By comparison, master data entities, such as “product” or “study,” are managed in a distributed manner; this is not going to change. It happens because people work in their specific business applications when capturing or processing data. In this case, switching to another system, or requesting the creation of a new master entity through a managed service, is often not feasible for business users. Moreover, such a system is often not available to them, nor they do not have access to it.
How Can We Deal with Distributed Reference Data?
Nowadays, many enterprise data strategies aim to centralize reference and master data managementin order to regain control. Though there are legitimate reasons and interests for centralization, the reality is that centralized management alone is too slow to accommodate the fast-changing IT and data landscape. Pure centralized approaches fail to support the perspectives of different business units and the corresponding incompatibilities found in large organizations. Nevertheless, both aspects are increasingly important in an era of digitalization and increased need for collaboration across enterprise boundaries.
The answer is to create a registry for distributed reference and master data. This can serve as a discovery solution and provides reliable access for anyone in an organization to interact with reference data managed in different applications. What kind of functions should such a registry have? We believe they must include:
- Global lookup service that allows searching for any term or code used within the enterprise. This will allow data stewards to find the preferred terminologies for a given domain, encouraging re-use instead of re-creation.
- Persistent Identifiers that can be generated to provide long-term stable and resolvable IDs that function as data references that users and applications can rely on – even when the location where the reference data is managed changes.
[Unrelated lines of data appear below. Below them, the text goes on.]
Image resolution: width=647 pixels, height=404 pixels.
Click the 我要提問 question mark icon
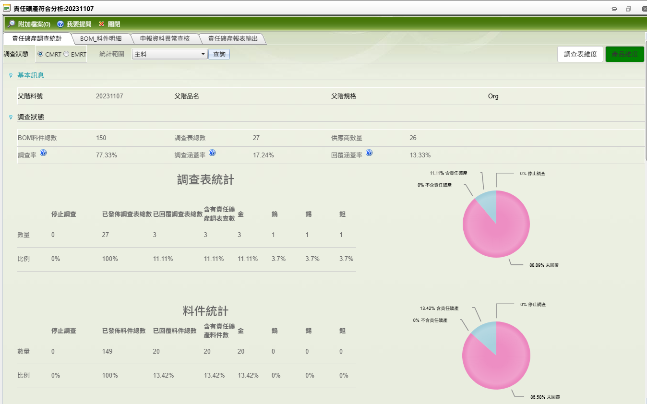click(x=60, y=24)
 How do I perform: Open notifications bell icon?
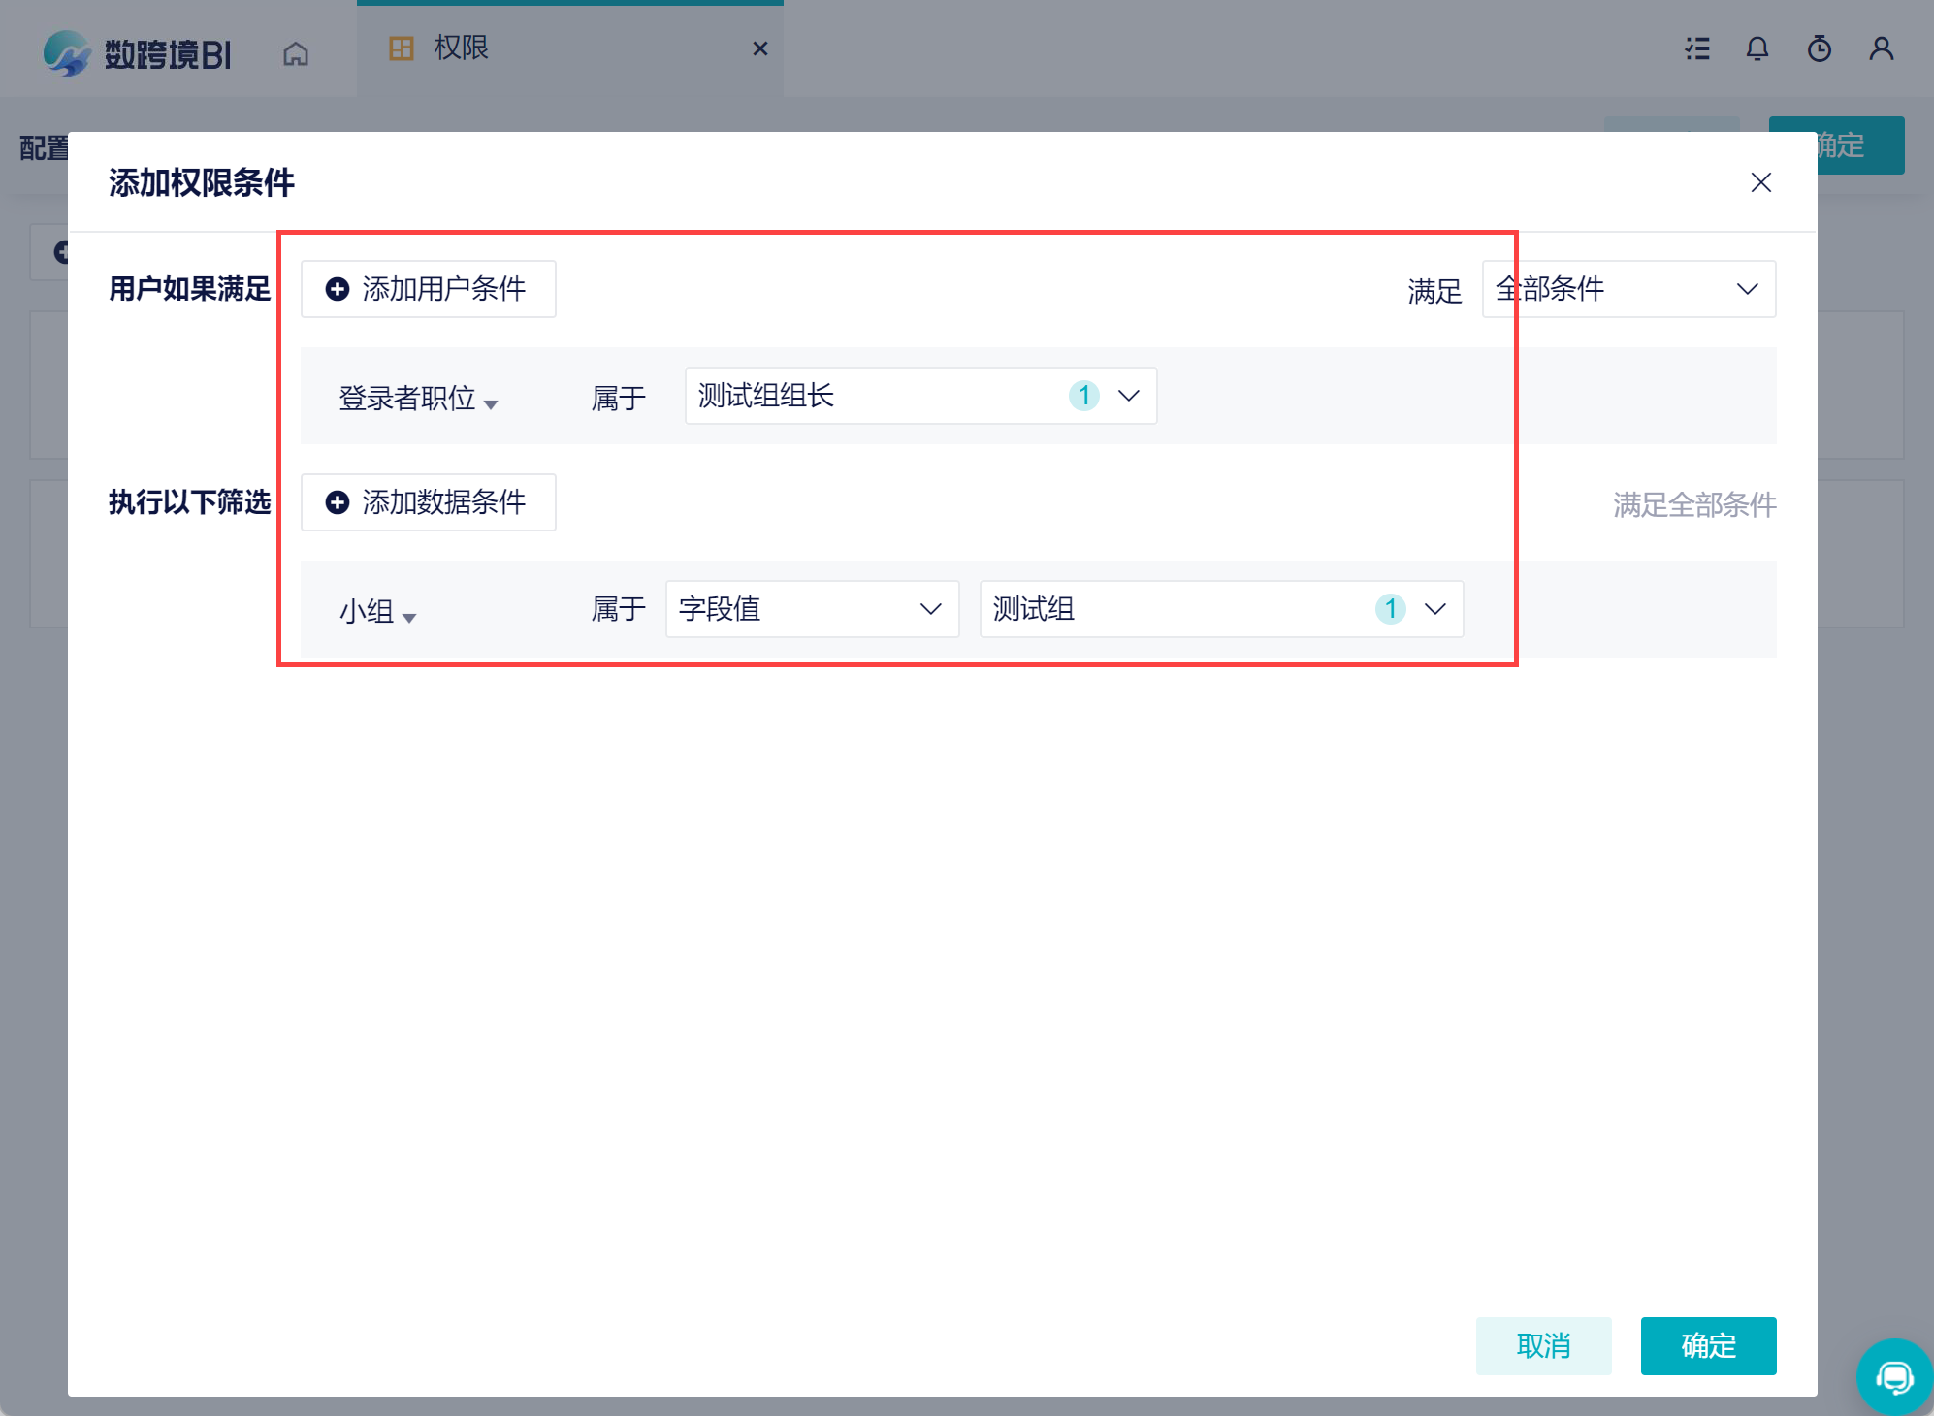click(1757, 48)
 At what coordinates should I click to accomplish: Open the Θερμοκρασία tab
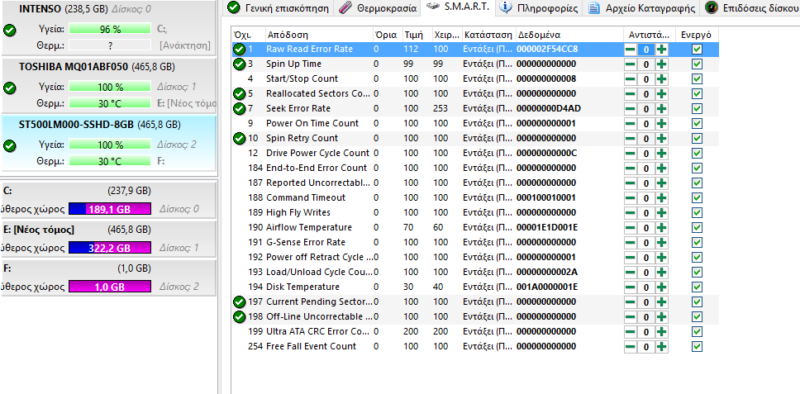[x=378, y=8]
Persistent IDs are required for FAIR data (FAIR is a standard and conceptual approach to data management that is very significant in pharma).
- Matching reference data. It is important for aligning existing terminologies that are already in use. This is something that would have to be implemented via technology, but it has been implemented in Master Data Management products for years. Admittedly, reference data is not master data, but the overall approach would seem to be extendable to reference data. Of course, no technology is perfect and there will be a need for data stewards to review and approve potential matches before such mappings become available. The opportunity for machine learning (ML) in this is obvious.
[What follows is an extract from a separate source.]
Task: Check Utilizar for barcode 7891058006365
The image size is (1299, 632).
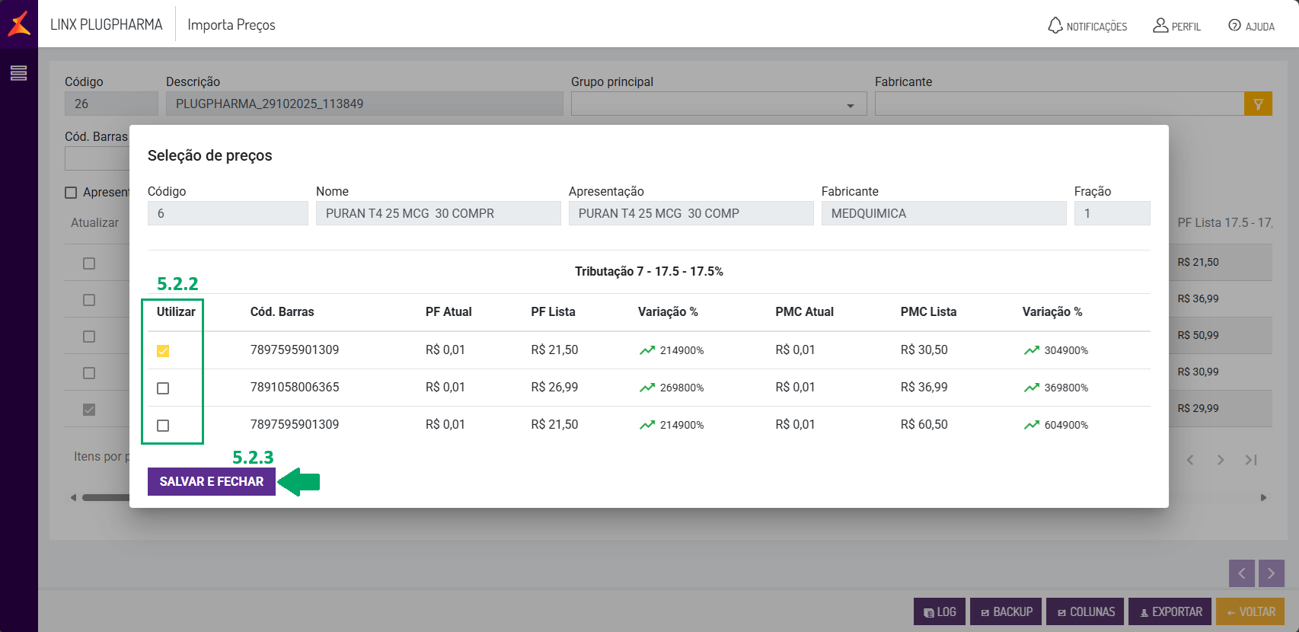Action: point(163,388)
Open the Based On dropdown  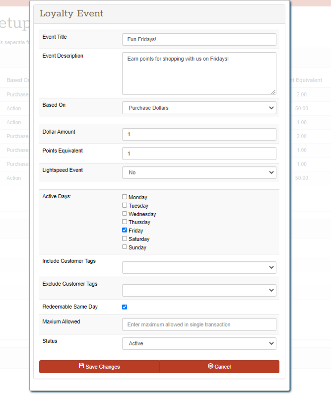pyautogui.click(x=199, y=108)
- Public standard terminologies. They already exist (examples include the Gene Ontology or the NCBI taxonomy and are easily accessible. Therefore, there is no obstacle to including these also in a central registry, so that all internal consumers are using the same up-to-date and validated version.
These are four key functions that will enable distributed reference data to be managed. They will require some advancement in technologies to manage reference data, but we already see these functions implemented in other metadata tools. So, it is probably just a matter of time before they are utilized for reference data management. Successfully addressing distributed reference data will remove a major headache for pharma and life science and open to the door to increased data-driven innovation in these industries.